The conveners of the pan-Catholic Anglican Congress, or whatever name will be adopted, are mobbed up with ACNA. ACNA will be presided over by Abp. Foley Beach. A look at his declared stands on key issues proves that he is no catholic. Indeed, quite the opposite.

I believe in taking a man at his word, particularly prelates. Or, keeping with our nautical metaphor, in the words of Popeye the Sailor, “I sez what I means, and I means what I sez! Usk, usk, usk.” Let’s see what he sez, or at least has approved. (With thanks to a good priest who does not wish to be named—at least as yet.)

Foley, not Folly, Beach

Foley, not Folly, Beach

First, there is the pronouncement on the website, “We are an Evangelical church in the Protestant tradition.” http://www.hcanglican.org/what-to-expect Not an Anglican Church in the Catholic tradition, mind you, or anything close. We can spot that as it is in a geographical area not known for its friendliness to catholic causes, but let’s go on to historical “information” given on the site.

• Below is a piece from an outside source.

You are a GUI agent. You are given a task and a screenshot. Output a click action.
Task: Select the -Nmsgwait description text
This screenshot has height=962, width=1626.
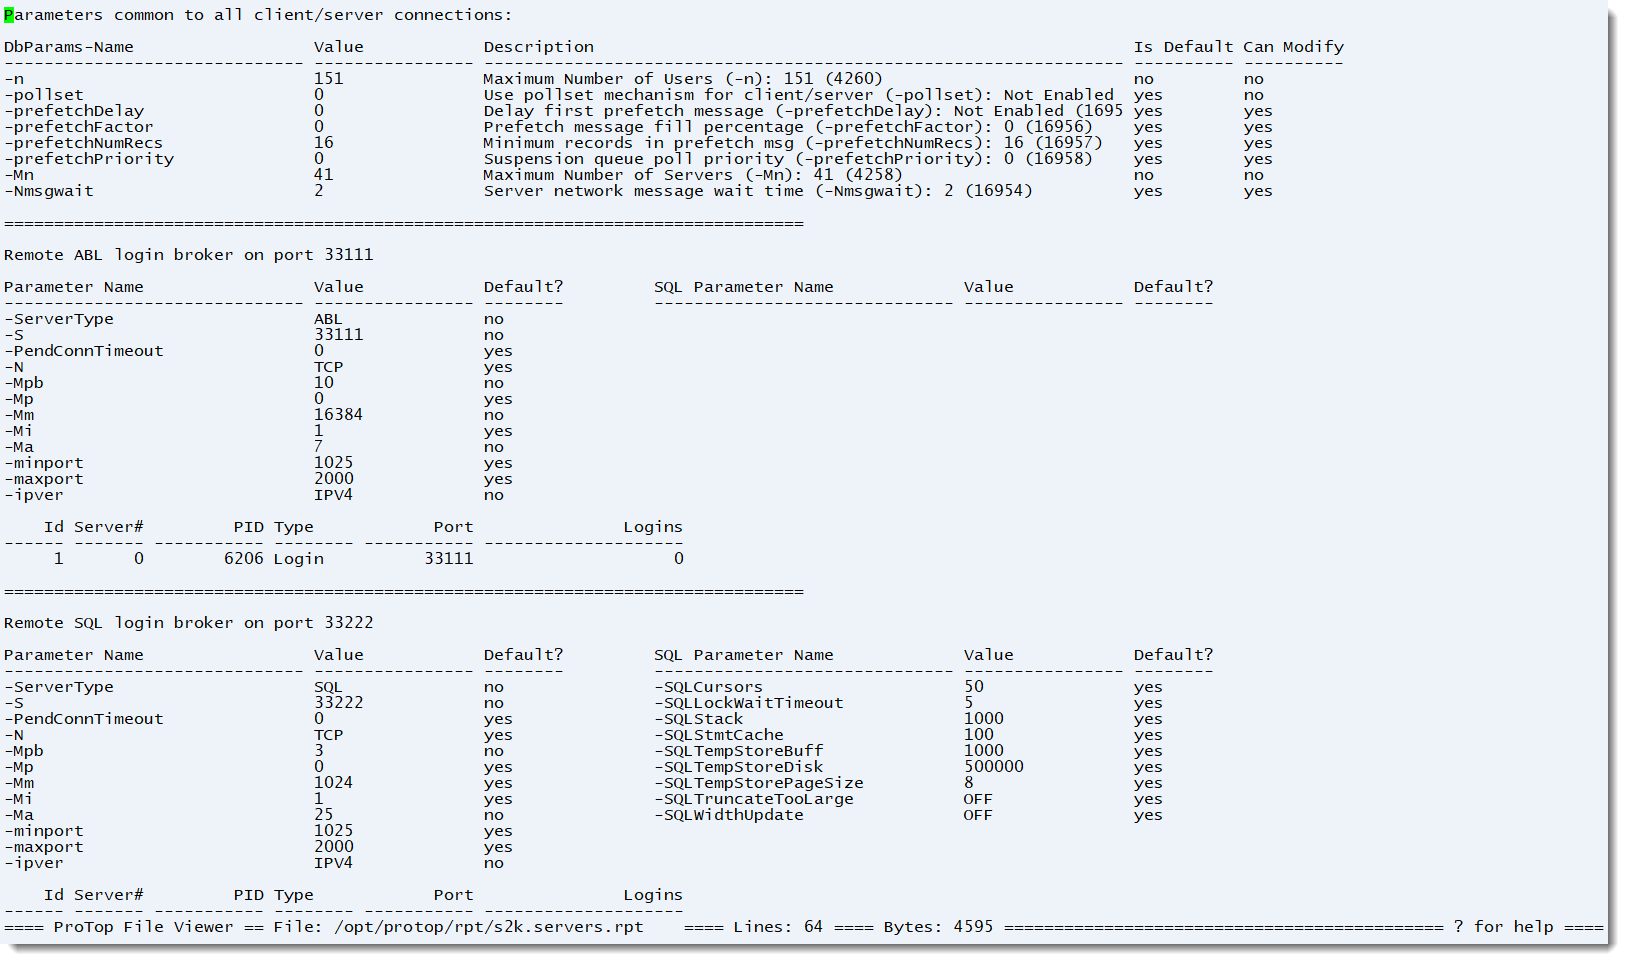pyautogui.click(x=757, y=191)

“The Anglican Church began as the state church of England.” Apart from the fact that even Cranmer might disagree with this, it is simply not the case historically, certainly from an Anglo-catholic perspective. Of course, if this is true, the Roman Catholic priest was right when he said to me that, “The Anglican Church was founded on the political whim of Henry VIII, a depraved syphilitic.” And, so the website continues, “We are an Evangelical Church in the Protestant tradition.’

The sacramental perspective, or rather the lack thereof, is even more disturbing. Archbishop Foley Beach’s Cathedral church sure has an informative website, but I couldn’t find a single mention about the sacraments on it. They don’t speak of the sacraments. Their doctrine seems to be thoroughly Protestant. Indeed, there is nothing about the Eucharist except a small, yet thoroughly off-putting, bit:

“At most of our services, we celebrate Holy Communion, and if you are a baptized Christian you are welcome to receive the bread and wine. You may take the bread and then drink from the common cup, or you may dip the bread into the wine (called “intinction”).”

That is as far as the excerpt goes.